I don’t know about you, but I’ve always enjoyed a good musical.  Growing up, I have great memories of watching the Sound of Music and Mary Poppins, back when Disney movies used to come on TV on Sunday nights.

I’m of the generation that was raised on The Lion King and Pocahontas, with hit songs that made it off the screen and onto the radio, and I can remember riding the school bus, screaming along as Elton John belted out “The Circle of Life”.

I’ve always had a soft spot for musicals.

Part of it, I’m sure, is the musician in me, appreciating some well-written tunes.  But part of it, I think, is that music, as an art form, communicates meaning in such a special way.  A good song can summarize a thousand words of complex feelings in just a few memorable lines.  …and memory is part of it, too: one of the realities facing any preacher is that you can come to church every Sunday and hear sermons your entire life, but you will probably never remember even one sentence of a sermon word-for-word.  But, each and every one of us, even the youngest children who cannot read, have memorized the words to our favourite hymns.

Music, too, across cultures, has a way of communicating those things that are too deep for words.  Think back to a Remembrance Day ceremony: the speakers can read poems and deliver speeches about the meaning of remembrance and sacrifice; but nothing makes it sink in like those first blazing notes of that solo trumpet playing the Last Post; it’s a sound that gives goosebumps and calls us to focus in a way that words never could.

This Advent, as we prepare ourselves not only to celebrate Christmas, but to make ourselves ready for Christ’s coming, his advent into our hearts and lives both every day and at the last day when he comes in glory, we’re going to focus on a wonderful but often-overlooked musical.

That musical is the first two chapters of Luke’s Gospel, Luke’s telling of the birth of Jesus.

A Grand Production: More than a Christmas pageant

If you sit down and read the start of Luke – something I encourage you to do when you go home today, it’ll only take 5 minutes – you’ll see that this account of Christ’s birth is no dry news article or history book. 

St.
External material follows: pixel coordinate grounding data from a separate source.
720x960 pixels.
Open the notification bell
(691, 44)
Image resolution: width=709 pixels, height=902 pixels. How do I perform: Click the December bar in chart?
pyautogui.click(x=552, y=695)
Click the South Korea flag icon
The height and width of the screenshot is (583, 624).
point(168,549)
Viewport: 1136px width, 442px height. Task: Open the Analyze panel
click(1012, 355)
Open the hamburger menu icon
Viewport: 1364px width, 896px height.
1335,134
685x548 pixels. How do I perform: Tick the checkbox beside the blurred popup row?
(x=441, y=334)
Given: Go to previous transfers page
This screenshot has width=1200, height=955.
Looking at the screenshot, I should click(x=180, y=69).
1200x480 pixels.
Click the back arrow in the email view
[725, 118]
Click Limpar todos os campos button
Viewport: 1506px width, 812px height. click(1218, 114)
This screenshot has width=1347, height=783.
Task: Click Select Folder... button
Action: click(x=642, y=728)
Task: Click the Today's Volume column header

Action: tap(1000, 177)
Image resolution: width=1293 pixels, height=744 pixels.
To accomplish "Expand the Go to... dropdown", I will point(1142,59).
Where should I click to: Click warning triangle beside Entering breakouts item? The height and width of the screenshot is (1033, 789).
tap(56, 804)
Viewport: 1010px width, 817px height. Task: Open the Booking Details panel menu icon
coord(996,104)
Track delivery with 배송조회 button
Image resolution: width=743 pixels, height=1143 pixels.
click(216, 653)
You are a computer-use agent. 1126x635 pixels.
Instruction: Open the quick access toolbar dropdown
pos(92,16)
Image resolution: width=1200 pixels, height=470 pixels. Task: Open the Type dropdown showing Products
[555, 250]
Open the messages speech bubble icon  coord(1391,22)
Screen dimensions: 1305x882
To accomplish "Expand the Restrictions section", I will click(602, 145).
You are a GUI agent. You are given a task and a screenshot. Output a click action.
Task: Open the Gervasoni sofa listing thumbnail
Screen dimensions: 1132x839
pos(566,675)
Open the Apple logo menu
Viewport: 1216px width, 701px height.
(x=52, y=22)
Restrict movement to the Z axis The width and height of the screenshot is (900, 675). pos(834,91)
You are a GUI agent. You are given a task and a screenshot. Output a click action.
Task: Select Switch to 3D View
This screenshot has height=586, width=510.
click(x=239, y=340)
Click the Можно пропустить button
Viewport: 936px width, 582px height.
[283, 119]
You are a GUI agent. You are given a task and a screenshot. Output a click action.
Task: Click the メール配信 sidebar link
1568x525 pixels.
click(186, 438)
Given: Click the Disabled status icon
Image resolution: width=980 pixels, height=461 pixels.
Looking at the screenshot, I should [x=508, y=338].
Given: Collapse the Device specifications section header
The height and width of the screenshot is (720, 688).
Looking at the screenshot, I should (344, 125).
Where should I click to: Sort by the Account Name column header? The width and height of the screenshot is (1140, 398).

Luke, as the apostles were entering old age after long lives of preaching and teaching by word of mouth, was called by God to record, to write down, their teachings so that they could be carried to the ends of the earth.  And as you read about the birth of Jesus, you’ll see that he included the oldest Christian hymns that we have; hymns sung by the earliest Christians, summarizing exactly what the birth of Christ means, and, like all great songs, saying in the most efficient and memorable way possible how it is that this unlikely birth — an unwed teenage mother giving birth to a helpless baby in a shed in a forgotten farming town — is, amazingly, exactly how God intended to keep his promise to restore and redeem a broken world.

So today, we zoom in on the first song from that musical: the Benedictus, on page 88 of your BAS. 

The Setting

Luke starts us off in his wonderful account of Christ’s birth, not in Bethlehem, but in Jerusalem.

It isn’t Mary and Joseph on the stage, but the story begins with an old priest and his old wife.  In art this priest, Zechariah, is shown as a kind, old man: a long beard, a warm smile on wrinkled cheeks, with a once-strong body now slightly hunched over by the weight of time.  By his side, centre stage in the Gospel, is his wife, Elizabeth, her rosy, wrinkled cheeks framed by her gray hair.

They were faithful believers in God’s promises, and Zechariah was a faithful priest, serving in the temple in Jerusalem. 

But, in spite of their faithfulness, in spite of their faith in God, they were childless.

And that’s an important point – and, if we think back to the Old Testament, it’s a familiar point.

In the days before Old Age Pensions and RRSPs, without welfare or income support, your children were your retirement; your children were your insurance policy for when your body became too weak to work.

Children are a blessing from God, not least because it’s their God-given duty to honour their father and mother, to care for them and provide for them in that great role-reversal of each generation, as the one who once cared for, fed, and changed a helpless baby is now the one being cared for by that child.

Elisabeth is barren; this faithful couple, entering old age, has accepted that they are entirely dependent on God and the good will of others for their survival.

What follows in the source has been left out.